*Consignes:*
1. Répondez d'après l'extrait de la décision aux questions suivantes, chacune sur sa ligne, en reprenant les lettres :
(a) Quelle était la moyenne des salaires bruts de M. [Y] ?
(b) Quel est le montant mensuel brut de la pension d'invalidité perçue par M. [Y] à compter du 29 décembre 2020 ?
(c) Quelle somme la société Gip Sécurité est-elle condamnée à payer à titre de dommages et intérêts ?
2. Expliquez, s'il vous plaît, en une à trois phrases et d'après l'extrait de la décision, pourquoi aucune somme n'est due au salarié pour la période qui s'achève le 30 septembre 2021.
3. Poursuivez l'extrait de la décision à partir de sa dernière phrase.

*Extrait à lire:*
===============

La société employeur avait seule connaissance des conditions générales du contrat d’assurance groupe souscrit et signé par elle, et du changement d’assureur à la date du 1er janvier 2020, alors que M. [Y], bénéficiaire du contrat, avait pour seule interlocutrice la Sasu Gip Sécurité ; les errements de cette dernière sur le destinataire du dossier de prévoyance de M. [Y] caractérisent une défaillance fautive, de sorte que comme l’a justement considéré le conseil de prud’hommes de Toulouse, M. [Y] est fondé à demander la condamnation de la Sasu Gip Sécurité à lui payer les sommes qui lui sont dues au titre de la garantie complémentaire invalidité.

Sur le quantum de la rente complémentaire d’invalidité :

A compter du 1er janvier 2021, M. [Y] aurait dû percevoir une rente complémentaire lui garantissant le maintien de sa rémunération à hauteur de 80%, conformément à l’article 14.3 C de la convention collective applicable.

Il comptait en outre dans l’entreprise, au moment de son placement en invalidité 2ème catégorie, une ancienneté supérieure à 12 mois lui ouvrant droit au bénéfice d’une rente complémentaire pendant 1 095 jours suivant l’invalidité (trois ans).

La moyenne de ses salaires bruts était de 1 849,59 euros.

A compter du 29 décembre 2020, M. [Y] a perçu une pension d’invalidité d’un montant mensuel brut de 920,84 euros ; il est donc fondé à recevoir une somme de 9 241,28 euros bruts à titre de rappel de rente complémentaire d’invalidité 2ème catégorie au titre de la période du 29 décembre 2020 au 31 octobre 2022, et de 9 367,09 euros bruts pour la période allant du 1er novembre 2022 au 31 mai 2024 (sur laquelle le conseil de prud’hommes n’a pas statué, l’audience de jugement ayant eu lieu le 22 novembre 2022) étant précisé qu’aucune somme n’est due au salarié pour la période comprise entre le 1e mai 2021 et le 30 septembre 2021, au cours de laquelle la société employeur a repris le versement des salaires de M. [Y].

La carence fautive de la société employeur dans l’exécution du contrat de travail a causé à M. [Y] un préjudice qu’il convient de réparer par la condamnation de la société Gip Sécurité à lui payer une somme de 3 000 euros à titre de dommages et intérêts.

===============

*Extraits des données:*
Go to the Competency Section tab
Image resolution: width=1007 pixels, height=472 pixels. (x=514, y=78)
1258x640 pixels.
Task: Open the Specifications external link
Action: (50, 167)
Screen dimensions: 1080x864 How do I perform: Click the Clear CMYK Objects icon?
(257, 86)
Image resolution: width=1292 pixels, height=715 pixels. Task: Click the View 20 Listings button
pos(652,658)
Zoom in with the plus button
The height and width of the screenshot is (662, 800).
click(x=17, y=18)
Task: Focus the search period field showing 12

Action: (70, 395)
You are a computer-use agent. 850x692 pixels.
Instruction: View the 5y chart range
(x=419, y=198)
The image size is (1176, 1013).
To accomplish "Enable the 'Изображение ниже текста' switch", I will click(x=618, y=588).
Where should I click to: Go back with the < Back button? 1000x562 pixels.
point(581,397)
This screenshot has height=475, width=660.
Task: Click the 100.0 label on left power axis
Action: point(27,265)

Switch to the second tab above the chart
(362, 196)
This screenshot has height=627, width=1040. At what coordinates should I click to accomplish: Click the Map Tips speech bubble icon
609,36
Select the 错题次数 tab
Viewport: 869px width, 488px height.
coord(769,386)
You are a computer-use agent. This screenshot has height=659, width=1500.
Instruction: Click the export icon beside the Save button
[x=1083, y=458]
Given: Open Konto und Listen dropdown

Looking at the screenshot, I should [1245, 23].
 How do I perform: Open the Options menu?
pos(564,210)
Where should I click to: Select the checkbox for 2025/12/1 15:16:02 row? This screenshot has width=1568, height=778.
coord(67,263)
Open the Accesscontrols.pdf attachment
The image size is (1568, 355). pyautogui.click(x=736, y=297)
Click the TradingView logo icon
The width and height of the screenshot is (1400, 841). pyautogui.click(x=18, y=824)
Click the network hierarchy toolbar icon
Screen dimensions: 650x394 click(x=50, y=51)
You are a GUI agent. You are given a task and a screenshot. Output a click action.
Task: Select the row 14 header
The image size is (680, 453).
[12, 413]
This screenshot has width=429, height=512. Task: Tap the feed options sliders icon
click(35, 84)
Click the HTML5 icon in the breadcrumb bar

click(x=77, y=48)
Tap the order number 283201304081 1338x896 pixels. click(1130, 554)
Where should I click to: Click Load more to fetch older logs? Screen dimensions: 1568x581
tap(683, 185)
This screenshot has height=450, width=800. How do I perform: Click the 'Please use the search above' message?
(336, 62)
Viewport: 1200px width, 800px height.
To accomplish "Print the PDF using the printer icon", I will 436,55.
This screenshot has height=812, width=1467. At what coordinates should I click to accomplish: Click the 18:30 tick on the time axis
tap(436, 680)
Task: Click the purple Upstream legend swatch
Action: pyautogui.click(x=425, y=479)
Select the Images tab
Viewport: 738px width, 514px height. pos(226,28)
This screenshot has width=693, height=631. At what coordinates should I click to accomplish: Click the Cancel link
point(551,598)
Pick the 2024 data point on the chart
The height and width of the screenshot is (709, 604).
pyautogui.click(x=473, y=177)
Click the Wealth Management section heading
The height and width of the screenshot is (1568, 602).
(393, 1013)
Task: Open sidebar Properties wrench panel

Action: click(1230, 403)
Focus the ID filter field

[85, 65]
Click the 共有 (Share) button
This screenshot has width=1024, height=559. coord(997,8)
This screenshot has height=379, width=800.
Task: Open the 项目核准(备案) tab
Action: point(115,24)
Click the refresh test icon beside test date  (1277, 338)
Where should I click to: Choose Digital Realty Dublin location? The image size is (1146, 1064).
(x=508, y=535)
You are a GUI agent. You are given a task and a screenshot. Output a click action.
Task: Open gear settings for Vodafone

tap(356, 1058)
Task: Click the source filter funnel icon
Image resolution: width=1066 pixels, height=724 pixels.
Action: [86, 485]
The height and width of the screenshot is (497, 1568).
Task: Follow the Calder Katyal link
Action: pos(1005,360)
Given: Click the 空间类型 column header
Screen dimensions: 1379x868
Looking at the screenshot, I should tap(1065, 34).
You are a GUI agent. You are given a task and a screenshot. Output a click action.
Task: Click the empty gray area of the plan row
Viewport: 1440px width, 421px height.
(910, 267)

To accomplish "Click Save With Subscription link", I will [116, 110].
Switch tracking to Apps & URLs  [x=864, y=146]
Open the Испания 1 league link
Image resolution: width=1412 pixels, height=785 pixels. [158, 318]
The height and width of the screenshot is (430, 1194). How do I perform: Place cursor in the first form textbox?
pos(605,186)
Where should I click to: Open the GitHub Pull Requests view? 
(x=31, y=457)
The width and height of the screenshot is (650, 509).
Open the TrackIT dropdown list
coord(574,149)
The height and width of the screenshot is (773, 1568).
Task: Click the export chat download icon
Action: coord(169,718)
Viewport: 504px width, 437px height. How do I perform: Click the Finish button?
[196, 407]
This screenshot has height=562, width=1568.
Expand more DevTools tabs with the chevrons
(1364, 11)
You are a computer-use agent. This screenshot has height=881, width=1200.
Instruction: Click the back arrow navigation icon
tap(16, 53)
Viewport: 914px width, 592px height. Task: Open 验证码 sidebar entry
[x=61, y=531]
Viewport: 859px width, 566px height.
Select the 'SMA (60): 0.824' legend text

===============

*Corrigé:*
1.
(a) 1 849,59 euros.
(b) 920,84 euros.
(c) 3 000 euros.

2. Aucune somme n'est due pour cette période parce que la société employeur a repris, au cours de celle-ci, le versement des salaires de M. [Y].

3.
Sur les autres demandes :

Le jugement déféré sera confirmé en ce qu’il a ordonné la délivrance des documents sociaux, la régularisation auprès des organismes sociaux, le tout sans astreinte, et condamné la Sasu Gip sécurité au paiement de la somme de 1500,00 euros au titre de l’article 700 du code de procédure civile ainsi qu’aux dépens de première instance.

La Sasu Gip sécurité, qui succombe, sera condamnée aux dépens de l’appel et déboutée de sa demande formée au titre des frais irrépétibles.

Il serait en l’espèce inéquitable de laisser à la charge de M. [Y] les frais exposés non compris dans les dépens ; il y a lieu de faire droit, en cause d’appel, à sa demande formée au titre de l’article 700 du code de procédure civile à hauteur d’une somme de 2 000 euros.

PAR CES MOTIFS :

La cour, statuant publiquement et en dernier ressort,

Confirme le jugement rendu le 20 mars 2023 par le conseil de prud’hommes de Toulouse, notamment en ce qu’il a condamné la société Gip sécurité à verser à M. [L] [Y] une somme de 9.241,28 euros bruts à titre de rappel de rente complémentaire d’invalidité 2ème catégorie au titre de la période du 29 décembre 2020 au 31 octobre 2022.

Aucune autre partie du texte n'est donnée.